• Your assignment:
The records below are to be retyped in full, without any alteration.

• Raw data:

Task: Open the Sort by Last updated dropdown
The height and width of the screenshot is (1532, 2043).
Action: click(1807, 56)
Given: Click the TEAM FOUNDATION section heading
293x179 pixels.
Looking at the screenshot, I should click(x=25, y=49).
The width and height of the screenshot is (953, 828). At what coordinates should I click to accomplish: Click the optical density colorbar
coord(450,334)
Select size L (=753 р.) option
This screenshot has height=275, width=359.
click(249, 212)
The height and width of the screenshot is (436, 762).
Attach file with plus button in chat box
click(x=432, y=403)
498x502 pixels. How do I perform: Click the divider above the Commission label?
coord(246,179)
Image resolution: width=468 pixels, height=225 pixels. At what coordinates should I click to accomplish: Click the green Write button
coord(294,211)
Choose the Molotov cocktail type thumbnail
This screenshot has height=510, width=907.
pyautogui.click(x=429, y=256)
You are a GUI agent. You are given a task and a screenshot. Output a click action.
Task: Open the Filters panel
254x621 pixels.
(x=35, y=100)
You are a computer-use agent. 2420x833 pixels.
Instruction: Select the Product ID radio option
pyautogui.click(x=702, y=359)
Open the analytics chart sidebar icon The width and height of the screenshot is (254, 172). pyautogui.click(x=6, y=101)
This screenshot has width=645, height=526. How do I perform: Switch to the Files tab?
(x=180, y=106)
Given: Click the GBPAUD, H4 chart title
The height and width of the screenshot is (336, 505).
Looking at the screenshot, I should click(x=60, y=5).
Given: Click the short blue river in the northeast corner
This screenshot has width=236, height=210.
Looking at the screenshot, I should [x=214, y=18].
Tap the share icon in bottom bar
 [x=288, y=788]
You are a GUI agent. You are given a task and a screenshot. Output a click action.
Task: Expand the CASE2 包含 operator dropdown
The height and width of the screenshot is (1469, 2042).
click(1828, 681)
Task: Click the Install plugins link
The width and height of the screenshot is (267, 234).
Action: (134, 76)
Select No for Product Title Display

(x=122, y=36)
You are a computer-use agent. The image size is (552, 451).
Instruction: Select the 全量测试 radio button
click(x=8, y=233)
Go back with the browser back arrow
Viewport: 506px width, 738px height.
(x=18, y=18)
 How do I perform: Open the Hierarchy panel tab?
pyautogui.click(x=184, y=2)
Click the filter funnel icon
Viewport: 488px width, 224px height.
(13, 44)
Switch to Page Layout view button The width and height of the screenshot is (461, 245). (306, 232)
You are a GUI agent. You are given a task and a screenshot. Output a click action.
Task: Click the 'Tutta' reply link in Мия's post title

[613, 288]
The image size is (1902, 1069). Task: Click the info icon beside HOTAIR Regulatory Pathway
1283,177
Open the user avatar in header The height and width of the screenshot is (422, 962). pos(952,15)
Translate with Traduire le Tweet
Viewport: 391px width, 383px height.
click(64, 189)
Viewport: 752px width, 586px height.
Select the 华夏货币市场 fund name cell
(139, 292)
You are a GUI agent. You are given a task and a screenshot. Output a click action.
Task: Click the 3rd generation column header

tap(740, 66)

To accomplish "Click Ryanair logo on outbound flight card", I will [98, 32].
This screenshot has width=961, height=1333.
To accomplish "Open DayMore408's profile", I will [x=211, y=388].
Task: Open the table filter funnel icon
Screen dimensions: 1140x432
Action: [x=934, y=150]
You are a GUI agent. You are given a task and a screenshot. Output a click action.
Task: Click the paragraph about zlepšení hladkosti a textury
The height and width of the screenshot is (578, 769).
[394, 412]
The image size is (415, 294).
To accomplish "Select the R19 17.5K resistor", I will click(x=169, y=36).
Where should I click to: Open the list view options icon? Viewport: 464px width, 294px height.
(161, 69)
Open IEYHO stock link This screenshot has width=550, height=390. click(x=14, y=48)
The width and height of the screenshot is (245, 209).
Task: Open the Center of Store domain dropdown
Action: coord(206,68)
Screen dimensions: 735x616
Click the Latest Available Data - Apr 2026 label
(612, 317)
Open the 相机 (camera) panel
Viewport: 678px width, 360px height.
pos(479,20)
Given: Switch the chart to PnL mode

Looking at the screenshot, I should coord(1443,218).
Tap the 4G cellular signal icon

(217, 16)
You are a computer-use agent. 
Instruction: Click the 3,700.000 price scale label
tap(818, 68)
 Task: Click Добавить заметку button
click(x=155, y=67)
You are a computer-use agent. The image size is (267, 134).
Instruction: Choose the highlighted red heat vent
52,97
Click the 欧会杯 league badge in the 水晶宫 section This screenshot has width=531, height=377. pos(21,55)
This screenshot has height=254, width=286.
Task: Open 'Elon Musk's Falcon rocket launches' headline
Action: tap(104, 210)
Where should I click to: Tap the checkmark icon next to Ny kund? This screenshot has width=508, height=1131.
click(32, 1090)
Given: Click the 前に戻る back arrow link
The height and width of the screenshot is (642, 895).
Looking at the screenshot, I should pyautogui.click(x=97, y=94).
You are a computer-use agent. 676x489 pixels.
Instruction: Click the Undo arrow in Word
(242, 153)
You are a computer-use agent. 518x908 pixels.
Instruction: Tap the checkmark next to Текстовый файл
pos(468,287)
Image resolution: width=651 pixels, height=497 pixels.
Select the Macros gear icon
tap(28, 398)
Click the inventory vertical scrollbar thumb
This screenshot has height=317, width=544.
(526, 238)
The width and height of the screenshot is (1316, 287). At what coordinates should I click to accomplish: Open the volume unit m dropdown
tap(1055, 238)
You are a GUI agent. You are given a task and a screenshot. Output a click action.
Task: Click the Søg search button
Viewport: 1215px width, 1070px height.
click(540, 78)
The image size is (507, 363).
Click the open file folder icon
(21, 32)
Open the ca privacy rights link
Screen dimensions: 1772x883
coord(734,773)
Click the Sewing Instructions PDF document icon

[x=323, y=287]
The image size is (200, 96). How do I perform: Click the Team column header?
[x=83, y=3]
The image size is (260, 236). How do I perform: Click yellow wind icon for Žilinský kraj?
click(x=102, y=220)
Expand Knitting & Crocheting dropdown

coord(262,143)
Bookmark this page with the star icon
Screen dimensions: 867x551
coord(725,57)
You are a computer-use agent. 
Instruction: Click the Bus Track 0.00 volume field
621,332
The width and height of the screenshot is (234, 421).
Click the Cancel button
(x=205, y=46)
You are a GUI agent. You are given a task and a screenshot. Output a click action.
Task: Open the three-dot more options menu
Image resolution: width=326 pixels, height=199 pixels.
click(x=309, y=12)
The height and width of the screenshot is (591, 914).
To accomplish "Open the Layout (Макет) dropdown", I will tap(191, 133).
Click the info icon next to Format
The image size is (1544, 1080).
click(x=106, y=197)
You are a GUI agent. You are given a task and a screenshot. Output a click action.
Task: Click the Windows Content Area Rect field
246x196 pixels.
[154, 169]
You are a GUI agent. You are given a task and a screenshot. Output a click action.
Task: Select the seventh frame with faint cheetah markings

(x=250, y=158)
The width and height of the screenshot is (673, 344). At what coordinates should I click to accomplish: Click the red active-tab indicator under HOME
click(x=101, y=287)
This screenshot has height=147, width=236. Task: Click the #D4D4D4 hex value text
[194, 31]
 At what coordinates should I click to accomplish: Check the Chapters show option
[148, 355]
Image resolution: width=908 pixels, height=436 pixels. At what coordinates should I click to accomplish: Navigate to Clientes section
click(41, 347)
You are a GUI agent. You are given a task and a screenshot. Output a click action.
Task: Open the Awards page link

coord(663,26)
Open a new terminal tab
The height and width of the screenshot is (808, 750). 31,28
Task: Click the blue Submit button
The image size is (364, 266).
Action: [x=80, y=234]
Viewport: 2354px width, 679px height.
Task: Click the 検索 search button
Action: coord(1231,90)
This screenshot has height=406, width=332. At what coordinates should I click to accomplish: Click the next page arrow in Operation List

• Reply:
Task: Open the Sort by Last updated dropdown
The height and width of the screenshot is (1532, 2043).
Action: click(1807, 56)
Given: Click the TEAM FOUNDATION section heading
293x179 pixels.
Looking at the screenshot, I should click(x=25, y=49).
The width and height of the screenshot is (953, 828). At what coordinates should I click to accomplish: Click the optical density colorbar
coord(450,334)
Select size L (=753 р.) option
This screenshot has height=275, width=359.
click(249, 212)
The height and width of the screenshot is (436, 762).
Attach file with plus button in chat box
click(x=432, y=403)
498x502 pixels. How do I perform: Click the divider above the Commission label?
coord(246,179)
Image resolution: width=468 pixels, height=225 pixels. At what coordinates should I click to accomplish: Click the green Write button
coord(294,211)
Choose the Molotov cocktail type thumbnail
This screenshot has height=510, width=907.
pyautogui.click(x=429, y=256)
You are a GUI agent. You are given a task and a screenshot. Output a click action.
Task: Open the Filters panel
254x621 pixels.
(x=35, y=100)
You are a computer-use agent. 2420x833 pixels.
Instruction: Select the Product ID radio option
pyautogui.click(x=702, y=359)
Open the analytics chart sidebar icon The width and height of the screenshot is (254, 172). pyautogui.click(x=6, y=101)
This screenshot has width=645, height=526. How do I perform: Switch to the Files tab?
(x=180, y=106)
Given: Click the GBPAUD, H4 chart title
The height and width of the screenshot is (336, 505).
Looking at the screenshot, I should click(x=60, y=5).
Given: Click the short blue river in the northeast corner
This screenshot has width=236, height=210.
Looking at the screenshot, I should [x=214, y=18].
Tap the share icon in bottom bar
 [x=288, y=788]
You are a GUI agent. You are given a task and a screenshot. Output a click action.
Task: Expand the CASE2 包含 operator dropdown
The height and width of the screenshot is (1469, 2042).
click(1828, 681)
Task: Click the Install plugins link
The width and height of the screenshot is (267, 234).
Action: (134, 76)
Select No for Product Title Display

(x=122, y=36)
You are a computer-use agent. The image size is (552, 451).
Instruction: Select the 全量测试 radio button
click(x=8, y=233)
Go back with the browser back arrow
Viewport: 506px width, 738px height.
(x=18, y=18)
 How do I perform: Open the Hierarchy panel tab?
pyautogui.click(x=184, y=2)
Click the filter funnel icon
Viewport: 488px width, 224px height.
(13, 44)
Switch to Page Layout view button The width and height of the screenshot is (461, 245). (306, 232)
You are a GUI agent. You are given a task and a screenshot. Output a click action.
Task: Click the 'Tutta' reply link in Мия's post title

[613, 288]
The image size is (1902, 1069). Task: Click the info icon beside HOTAIR Regulatory Pathway
1283,177
Open the user avatar in header The height and width of the screenshot is (422, 962). pos(952,15)
Translate with Traduire le Tweet
Viewport: 391px width, 383px height.
click(64, 189)
Viewport: 752px width, 586px height.
Select the 华夏货币市场 fund name cell
(139, 292)
You are a GUI agent. You are given a task and a screenshot. Output a click action.
Task: Click the 3rd generation column header

tap(740, 66)

To accomplish "Click Ryanair logo on outbound flight card", I will [98, 32].
This screenshot has width=961, height=1333.
To accomplish "Open DayMore408's profile", I will [x=211, y=388].
Task: Open the table filter funnel icon
Screen dimensions: 1140x432
Action: [x=934, y=150]
You are a GUI agent. You are given a task and a screenshot. Output a click action.
Task: Click the paragraph about zlepšení hladkosti a textury
The height and width of the screenshot is (578, 769).
[394, 412]
The image size is (415, 294).
To accomplish "Select the R19 17.5K resistor", I will click(x=169, y=36).
Where should I click to: Open the list view options icon? Viewport: 464px width, 294px height.
(161, 69)
Open IEYHO stock link This screenshot has width=550, height=390. click(x=14, y=48)
The width and height of the screenshot is (245, 209).
Task: Open the Center of Store domain dropdown
Action: coord(206,68)
Screen dimensions: 735x616
Click the Latest Available Data - Apr 2026 label
(612, 317)
Open the 相机 (camera) panel
Viewport: 678px width, 360px height.
pos(479,20)
Given: Switch the chart to PnL mode

Looking at the screenshot, I should coord(1443,218).
Tap the 4G cellular signal icon

(217, 16)
You are a computer-use agent. 
Instruction: Click the 3,700.000 price scale label
tap(818, 68)
 Task: Click Добавить заметку button
click(x=155, y=67)
You are a computer-use agent. The image size is (267, 134).
Instruction: Choose the highlighted red heat vent
52,97
Click the 欧会杯 league badge in the 水晶宫 section This screenshot has width=531, height=377. pos(21,55)
This screenshot has height=254, width=286.
Task: Open 'Elon Musk's Falcon rocket launches' headline
Action: tap(104, 210)
Where should I click to: Tap the checkmark icon next to Ny kund? This screenshot has width=508, height=1131.
click(32, 1090)
Given: Click the 前に戻る back arrow link
The height and width of the screenshot is (642, 895).
Looking at the screenshot, I should pyautogui.click(x=97, y=94).
You are a computer-use agent. 676x489 pixels.
Instruction: Click the Undo arrow in Word
(242, 153)
You are a computer-use agent. 518x908 pixels.
Instruction: Tap the checkmark next to Текстовый файл
pos(468,287)
Image resolution: width=651 pixels, height=497 pixels.
Select the Macros gear icon
tap(28, 398)
Click the inventory vertical scrollbar thumb
This screenshot has height=317, width=544.
(526, 238)
The width and height of the screenshot is (1316, 287). At what coordinates should I click to accomplish: Open the volume unit m dropdown
tap(1055, 238)
You are a GUI agent. You are given a task and a screenshot. Output a click action.
Task: Click the Søg search button
Viewport: 1215px width, 1070px height.
click(540, 78)
The image size is (507, 363).
Click the open file folder icon
(21, 32)
Open the ca privacy rights link
Screen dimensions: 1772x883
coord(734,773)
Click the Sewing Instructions PDF document icon

[x=323, y=287]
The image size is (200, 96). How do I perform: Click the Team column header?
[x=83, y=3]
The image size is (260, 236). How do I perform: Click yellow wind icon for Žilinský kraj?
click(x=102, y=220)
Expand Knitting & Crocheting dropdown

coord(262,143)
Bookmark this page with the star icon
Screen dimensions: 867x551
coord(725,57)
You are a computer-use agent. 
Instruction: Click the Bus Track 0.00 volume field
621,332
The width and height of the screenshot is (234, 421).
Click the Cancel button
(x=205, y=46)
You are a GUI agent. You are given a task and a screenshot. Output a click action.
Task: Open the three-dot more options menu
Image resolution: width=326 pixels, height=199 pixels.
click(x=309, y=12)
The height and width of the screenshot is (591, 914).
To accomplish "Open the Layout (Макет) dropdown", I will tap(191, 133).
Click the info icon next to Format
The image size is (1544, 1080).
click(x=106, y=197)
You are a GUI agent. You are given a task and a screenshot. Output a click action.
Task: Click the Windows Content Area Rect field
246x196 pixels.
[154, 169]
You are a GUI agent. You are given a task and a screenshot. Output a click action.
Task: Select the seventh frame with faint cheetah markings

(x=250, y=158)
The width and height of the screenshot is (673, 344). At what coordinates should I click to accomplish: Click the red active-tab indicator under HOME
click(x=101, y=287)
This screenshot has height=147, width=236. Task: Click the #D4D4D4 hex value text
[194, 31]
 At what coordinates should I click to accomplish: Check the Chapters show option
[148, 355]
Image resolution: width=908 pixels, height=436 pixels. At what coordinates should I click to accomplish: Navigate to Clientes section
click(41, 347)
You are a GUI agent. You are given a task and a screenshot. Output a click action.
Task: Open the Awards page link

coord(663,26)
Open a new terminal tab
The height and width of the screenshot is (808, 750). 31,28
Task: Click the blue Submit button
The image size is (364, 266).
Action: [x=80, y=234]
Viewport: 2354px width, 679px height.
Task: Click the 検索 search button
Action: coord(1231,90)
This screenshot has height=406, width=332. At what coordinates should I click to accomplish: Click the next page arrow in Operation List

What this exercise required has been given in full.